Meine Dankbarkeit gegenüber meiner Freu-milie ist unendlich, denn ohne ihren Rückhalt, … ich wüsste nicht wie es da während meiner Krankheit mit mir weitergegangen wäre. Ich hoffe euch mit meiner Liebe und meinen Taten zu ehren und euch alles Gute wieder zukommen zu lassen, das ihr mir gegeben habt. Den Menschen, denen ich Unrecht getan habe … denen habe ich in den Wochen seit meiner Reise Briefe oder E-Mails geschrieben, in denen ich mich entschuldige. Denn mehr, als dass sie es nicht annehmen, kann nicht passieren. Es tut mir vieles aufrichtig leid. Daher… Lieber eine Ablehnung, als ein loses Ende zurück lassen. Den Menschen, die MIR Unrecht getan haben möchte ich sagen, dass ich euch mittlerweile vergeben habe. Aber ich werde es nie vergessen. Es war mir eine Lektion, denn… Nach diesem Experiment ist mir vieles klar geworden – mein Lebensweg, meine Erfahrungen, meine Werte, meine Leidenschaften, meine Freunde und meine Familie machen mich zu der, die ich heute bin. Ich bin nicht perfekt. Aber ich mag mich wie ich bin und arbeite vehement an meinen Baustellen. Und das ist meiner Meinung nach, mal ein sehr guter Anfang.

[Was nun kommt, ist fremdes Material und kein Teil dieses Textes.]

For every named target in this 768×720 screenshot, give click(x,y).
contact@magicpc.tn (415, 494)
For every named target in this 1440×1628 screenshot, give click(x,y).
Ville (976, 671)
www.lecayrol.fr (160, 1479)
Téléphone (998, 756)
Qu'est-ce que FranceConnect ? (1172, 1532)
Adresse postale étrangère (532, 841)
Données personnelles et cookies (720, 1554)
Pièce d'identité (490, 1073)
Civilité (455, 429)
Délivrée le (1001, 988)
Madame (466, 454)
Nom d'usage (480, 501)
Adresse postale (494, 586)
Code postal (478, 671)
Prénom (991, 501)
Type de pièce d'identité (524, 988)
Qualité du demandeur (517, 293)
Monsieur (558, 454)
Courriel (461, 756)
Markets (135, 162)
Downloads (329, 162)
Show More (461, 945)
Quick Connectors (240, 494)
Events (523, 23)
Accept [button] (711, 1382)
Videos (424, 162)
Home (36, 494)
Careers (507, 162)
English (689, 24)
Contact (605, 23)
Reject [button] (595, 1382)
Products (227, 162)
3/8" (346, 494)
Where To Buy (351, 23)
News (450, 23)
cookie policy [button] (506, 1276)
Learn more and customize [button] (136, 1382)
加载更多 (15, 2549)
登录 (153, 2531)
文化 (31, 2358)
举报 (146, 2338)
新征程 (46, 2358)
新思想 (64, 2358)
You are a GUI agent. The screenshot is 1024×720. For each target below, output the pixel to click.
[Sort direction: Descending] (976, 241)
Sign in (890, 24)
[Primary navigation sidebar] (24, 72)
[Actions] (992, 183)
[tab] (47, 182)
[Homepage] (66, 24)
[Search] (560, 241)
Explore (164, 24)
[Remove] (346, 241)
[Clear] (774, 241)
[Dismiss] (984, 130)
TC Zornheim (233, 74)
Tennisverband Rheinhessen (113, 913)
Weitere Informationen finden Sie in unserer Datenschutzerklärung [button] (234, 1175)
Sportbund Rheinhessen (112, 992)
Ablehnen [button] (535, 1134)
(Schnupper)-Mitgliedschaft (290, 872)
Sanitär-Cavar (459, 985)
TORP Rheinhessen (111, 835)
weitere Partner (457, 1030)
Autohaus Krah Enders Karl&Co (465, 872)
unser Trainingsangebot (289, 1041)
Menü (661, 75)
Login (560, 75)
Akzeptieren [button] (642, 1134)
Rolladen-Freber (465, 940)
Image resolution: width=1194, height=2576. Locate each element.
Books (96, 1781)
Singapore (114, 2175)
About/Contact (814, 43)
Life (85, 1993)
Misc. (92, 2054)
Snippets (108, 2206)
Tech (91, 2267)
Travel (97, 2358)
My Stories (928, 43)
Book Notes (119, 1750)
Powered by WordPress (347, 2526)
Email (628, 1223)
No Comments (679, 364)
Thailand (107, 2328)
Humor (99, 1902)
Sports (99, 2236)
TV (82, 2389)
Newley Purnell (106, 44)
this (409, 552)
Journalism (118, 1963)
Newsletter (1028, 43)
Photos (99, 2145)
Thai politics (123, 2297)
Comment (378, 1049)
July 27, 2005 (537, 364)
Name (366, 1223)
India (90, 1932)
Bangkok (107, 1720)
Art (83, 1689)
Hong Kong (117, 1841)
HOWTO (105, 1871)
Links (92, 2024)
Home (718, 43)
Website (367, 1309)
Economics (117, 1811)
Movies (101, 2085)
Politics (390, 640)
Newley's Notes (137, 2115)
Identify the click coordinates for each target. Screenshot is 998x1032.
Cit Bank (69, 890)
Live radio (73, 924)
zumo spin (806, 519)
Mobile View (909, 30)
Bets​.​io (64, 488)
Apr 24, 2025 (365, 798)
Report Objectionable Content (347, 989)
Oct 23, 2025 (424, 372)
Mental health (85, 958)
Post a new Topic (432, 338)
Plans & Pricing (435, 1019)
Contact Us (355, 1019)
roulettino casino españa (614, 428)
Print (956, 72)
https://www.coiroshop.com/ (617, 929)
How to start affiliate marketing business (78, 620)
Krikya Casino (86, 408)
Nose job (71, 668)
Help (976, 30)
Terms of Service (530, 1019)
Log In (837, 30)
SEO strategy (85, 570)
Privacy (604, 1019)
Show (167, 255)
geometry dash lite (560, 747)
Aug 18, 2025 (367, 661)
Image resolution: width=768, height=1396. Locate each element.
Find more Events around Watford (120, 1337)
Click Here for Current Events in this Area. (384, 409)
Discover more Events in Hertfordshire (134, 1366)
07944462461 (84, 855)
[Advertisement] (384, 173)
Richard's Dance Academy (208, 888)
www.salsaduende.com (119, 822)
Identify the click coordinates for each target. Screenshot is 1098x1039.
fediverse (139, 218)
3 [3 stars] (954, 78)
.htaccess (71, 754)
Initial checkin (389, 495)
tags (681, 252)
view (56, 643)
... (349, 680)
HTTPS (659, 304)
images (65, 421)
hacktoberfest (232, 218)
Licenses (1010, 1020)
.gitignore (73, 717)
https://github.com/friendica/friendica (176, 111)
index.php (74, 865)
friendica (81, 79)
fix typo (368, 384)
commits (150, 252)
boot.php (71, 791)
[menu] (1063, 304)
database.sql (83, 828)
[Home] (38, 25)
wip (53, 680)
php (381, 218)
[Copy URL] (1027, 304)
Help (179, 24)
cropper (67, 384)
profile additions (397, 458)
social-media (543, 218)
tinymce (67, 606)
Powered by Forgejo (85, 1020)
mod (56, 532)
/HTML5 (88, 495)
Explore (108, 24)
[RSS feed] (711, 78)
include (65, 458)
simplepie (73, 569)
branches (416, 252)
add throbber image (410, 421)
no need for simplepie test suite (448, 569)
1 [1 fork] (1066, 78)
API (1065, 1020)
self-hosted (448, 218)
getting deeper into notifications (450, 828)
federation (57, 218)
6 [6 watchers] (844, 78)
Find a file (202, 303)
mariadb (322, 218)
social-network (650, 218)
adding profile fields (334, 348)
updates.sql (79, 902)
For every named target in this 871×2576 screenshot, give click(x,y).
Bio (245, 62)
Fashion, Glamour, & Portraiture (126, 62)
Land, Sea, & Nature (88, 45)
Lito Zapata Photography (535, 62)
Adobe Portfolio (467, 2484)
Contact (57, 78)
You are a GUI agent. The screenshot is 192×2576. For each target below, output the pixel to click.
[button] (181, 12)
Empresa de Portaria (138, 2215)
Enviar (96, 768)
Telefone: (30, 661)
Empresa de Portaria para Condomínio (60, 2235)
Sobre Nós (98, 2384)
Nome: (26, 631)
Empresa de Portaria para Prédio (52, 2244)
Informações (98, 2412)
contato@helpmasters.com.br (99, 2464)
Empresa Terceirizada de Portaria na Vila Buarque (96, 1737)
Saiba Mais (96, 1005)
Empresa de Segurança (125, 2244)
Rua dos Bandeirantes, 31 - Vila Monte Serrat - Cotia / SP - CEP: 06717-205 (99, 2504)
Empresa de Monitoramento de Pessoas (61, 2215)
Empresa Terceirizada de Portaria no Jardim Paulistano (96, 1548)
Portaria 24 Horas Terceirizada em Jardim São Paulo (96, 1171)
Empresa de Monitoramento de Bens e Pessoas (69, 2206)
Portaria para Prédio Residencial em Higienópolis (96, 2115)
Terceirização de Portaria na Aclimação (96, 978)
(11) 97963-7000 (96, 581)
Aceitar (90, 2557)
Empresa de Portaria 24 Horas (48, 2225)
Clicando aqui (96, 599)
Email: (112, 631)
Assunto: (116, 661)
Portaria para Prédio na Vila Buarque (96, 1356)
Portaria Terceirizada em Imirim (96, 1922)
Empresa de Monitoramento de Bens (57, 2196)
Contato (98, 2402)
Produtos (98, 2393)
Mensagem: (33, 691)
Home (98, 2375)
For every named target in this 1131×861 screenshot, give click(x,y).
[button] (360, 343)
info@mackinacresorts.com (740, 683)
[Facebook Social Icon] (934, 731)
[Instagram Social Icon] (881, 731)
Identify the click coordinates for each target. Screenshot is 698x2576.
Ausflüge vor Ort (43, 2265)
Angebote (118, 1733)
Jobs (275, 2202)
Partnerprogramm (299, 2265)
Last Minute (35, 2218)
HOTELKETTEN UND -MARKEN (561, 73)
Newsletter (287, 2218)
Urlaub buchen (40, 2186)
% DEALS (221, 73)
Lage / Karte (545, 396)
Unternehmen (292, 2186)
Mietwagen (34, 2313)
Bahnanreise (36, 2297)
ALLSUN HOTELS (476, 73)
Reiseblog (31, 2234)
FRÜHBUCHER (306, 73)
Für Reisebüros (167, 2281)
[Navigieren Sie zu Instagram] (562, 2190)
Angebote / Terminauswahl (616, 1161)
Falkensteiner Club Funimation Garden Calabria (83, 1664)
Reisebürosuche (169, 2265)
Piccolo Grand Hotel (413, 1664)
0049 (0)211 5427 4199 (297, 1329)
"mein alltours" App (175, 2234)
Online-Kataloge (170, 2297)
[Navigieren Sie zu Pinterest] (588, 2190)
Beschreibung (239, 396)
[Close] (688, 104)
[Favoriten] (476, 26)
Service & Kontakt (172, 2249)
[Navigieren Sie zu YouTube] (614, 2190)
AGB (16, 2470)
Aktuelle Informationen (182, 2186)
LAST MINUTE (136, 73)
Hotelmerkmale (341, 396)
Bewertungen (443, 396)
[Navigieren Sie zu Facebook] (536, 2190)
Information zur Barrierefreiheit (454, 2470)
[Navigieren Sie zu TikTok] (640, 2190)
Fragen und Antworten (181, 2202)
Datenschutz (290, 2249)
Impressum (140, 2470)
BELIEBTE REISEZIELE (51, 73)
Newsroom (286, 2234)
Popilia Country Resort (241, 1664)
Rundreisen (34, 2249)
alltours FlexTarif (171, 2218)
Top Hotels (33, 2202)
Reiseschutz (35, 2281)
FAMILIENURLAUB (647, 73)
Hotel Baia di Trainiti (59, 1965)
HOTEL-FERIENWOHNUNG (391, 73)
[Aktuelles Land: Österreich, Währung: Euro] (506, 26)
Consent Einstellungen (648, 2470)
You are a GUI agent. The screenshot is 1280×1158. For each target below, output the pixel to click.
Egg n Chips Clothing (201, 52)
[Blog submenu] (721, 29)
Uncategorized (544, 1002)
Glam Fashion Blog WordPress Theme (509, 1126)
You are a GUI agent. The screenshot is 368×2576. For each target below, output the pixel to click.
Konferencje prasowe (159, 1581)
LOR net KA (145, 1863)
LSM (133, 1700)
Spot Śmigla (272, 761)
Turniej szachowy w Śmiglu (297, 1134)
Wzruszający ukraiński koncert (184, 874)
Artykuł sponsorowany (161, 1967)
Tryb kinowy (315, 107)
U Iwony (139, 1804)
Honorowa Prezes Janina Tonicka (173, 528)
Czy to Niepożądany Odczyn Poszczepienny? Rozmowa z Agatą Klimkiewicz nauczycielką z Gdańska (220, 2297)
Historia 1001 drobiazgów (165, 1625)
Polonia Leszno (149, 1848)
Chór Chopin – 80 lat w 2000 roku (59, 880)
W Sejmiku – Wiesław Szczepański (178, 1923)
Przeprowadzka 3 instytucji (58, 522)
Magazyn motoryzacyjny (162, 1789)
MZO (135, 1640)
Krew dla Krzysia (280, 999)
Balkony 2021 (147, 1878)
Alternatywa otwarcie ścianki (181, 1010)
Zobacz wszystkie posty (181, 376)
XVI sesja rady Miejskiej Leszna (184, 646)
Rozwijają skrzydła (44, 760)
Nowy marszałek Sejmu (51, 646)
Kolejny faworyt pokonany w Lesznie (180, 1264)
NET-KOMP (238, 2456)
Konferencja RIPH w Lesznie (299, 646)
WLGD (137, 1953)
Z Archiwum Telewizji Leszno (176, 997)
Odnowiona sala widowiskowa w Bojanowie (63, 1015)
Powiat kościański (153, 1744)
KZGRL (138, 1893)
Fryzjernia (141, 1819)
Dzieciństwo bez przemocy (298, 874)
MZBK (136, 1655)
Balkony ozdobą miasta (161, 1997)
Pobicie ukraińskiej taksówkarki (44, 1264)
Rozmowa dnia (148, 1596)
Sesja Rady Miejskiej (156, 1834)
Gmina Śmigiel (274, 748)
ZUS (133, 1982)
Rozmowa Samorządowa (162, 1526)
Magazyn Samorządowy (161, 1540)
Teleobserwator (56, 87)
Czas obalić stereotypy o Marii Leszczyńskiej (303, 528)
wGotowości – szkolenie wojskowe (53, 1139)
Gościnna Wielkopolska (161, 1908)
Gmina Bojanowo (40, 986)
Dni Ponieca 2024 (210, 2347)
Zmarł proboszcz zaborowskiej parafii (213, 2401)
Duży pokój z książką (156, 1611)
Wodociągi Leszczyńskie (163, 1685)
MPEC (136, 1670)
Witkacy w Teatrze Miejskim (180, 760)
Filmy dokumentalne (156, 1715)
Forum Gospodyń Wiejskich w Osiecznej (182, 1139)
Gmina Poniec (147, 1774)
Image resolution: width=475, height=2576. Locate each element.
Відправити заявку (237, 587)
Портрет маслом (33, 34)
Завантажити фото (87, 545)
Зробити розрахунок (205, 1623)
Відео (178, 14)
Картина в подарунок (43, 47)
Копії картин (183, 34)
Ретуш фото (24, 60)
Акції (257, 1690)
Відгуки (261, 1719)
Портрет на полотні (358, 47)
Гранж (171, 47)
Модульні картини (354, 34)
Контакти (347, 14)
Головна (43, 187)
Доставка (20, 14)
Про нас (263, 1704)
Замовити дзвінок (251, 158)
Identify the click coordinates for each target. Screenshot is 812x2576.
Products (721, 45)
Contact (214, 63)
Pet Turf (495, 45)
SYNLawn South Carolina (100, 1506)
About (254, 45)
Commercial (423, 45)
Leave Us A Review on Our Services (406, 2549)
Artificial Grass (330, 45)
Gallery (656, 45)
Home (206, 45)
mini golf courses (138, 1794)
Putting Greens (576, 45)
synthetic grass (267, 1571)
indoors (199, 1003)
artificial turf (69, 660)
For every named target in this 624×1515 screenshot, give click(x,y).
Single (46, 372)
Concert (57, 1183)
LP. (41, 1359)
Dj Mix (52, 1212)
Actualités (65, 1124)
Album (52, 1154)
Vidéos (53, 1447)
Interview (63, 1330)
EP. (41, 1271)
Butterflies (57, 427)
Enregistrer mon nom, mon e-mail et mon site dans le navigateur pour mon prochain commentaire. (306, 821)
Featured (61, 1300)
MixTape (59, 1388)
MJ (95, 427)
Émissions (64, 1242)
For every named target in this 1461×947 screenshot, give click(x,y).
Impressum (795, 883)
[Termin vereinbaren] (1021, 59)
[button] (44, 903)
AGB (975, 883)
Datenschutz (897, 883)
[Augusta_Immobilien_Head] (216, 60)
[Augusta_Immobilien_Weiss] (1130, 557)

In diesem Sinne… Lasst euch gesagt sein…

Heute ist der erste Tag, vom Rest eures Lebens,… Also nehmt es selbst in die Hand und macht das beste draus. Wenn ich das kann, dann könnt ihr das erst recht.

Alles Liebe,

Eure Katka

P.S. Ein herzliches Danke an meine großartige Begleitung auf diesem Weg. Er ist ein wahrer Freund und es bedeutet mir sehr viel, diesen Weg gemeinsam gegangen zu sein. Genauso großes Danke, an alle, die daran geglaubt haben, dass ich es schaffen kann, diese Strecke zu gehen.